-- Exercise details --
Repeat the records below line by line, exactly, finishing on the line that contains "You are a computer-use agent. Viewport: 1109px".

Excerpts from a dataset
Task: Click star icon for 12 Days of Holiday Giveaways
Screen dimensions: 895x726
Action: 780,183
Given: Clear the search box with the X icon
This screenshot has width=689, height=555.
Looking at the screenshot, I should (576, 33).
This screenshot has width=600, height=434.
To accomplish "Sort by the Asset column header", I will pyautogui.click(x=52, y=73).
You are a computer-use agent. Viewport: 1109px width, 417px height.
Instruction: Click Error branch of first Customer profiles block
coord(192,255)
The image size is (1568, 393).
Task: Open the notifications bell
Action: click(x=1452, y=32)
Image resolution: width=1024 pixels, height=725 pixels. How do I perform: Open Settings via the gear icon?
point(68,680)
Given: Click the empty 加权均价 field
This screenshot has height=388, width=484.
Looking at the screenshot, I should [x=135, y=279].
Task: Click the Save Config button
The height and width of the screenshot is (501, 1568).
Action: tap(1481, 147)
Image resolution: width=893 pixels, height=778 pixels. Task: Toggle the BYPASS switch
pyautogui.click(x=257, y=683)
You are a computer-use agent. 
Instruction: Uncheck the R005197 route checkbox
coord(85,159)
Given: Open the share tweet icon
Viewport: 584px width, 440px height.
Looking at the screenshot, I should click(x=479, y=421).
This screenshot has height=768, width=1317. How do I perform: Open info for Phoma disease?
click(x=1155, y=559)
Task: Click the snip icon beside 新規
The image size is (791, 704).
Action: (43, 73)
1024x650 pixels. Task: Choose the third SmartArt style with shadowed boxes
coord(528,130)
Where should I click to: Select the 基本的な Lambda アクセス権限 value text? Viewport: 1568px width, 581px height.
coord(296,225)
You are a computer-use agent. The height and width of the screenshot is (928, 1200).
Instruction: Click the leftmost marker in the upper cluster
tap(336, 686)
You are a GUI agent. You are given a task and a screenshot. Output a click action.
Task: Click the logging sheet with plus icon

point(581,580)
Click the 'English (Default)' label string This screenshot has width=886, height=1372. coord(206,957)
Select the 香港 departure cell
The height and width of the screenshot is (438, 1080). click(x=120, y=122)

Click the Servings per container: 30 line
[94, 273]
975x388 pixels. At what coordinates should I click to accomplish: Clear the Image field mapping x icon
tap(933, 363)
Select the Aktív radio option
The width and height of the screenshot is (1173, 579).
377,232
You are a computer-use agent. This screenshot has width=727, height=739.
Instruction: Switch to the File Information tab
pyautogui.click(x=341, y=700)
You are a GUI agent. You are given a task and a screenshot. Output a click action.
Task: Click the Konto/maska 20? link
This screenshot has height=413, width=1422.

-- Your response --
Task: Click star icon for 12 Days of Holiday Giveaways
Screen dimensions: 895x726
Action: 780,183
Given: Clear the search box with the X icon
This screenshot has width=689, height=555.
Looking at the screenshot, I should (576, 33).
This screenshot has width=600, height=434.
To accomplish "Sort by the Asset column header", I will pyautogui.click(x=52, y=73).
You are a computer-use agent. Viewport: 1109px width, 417px height.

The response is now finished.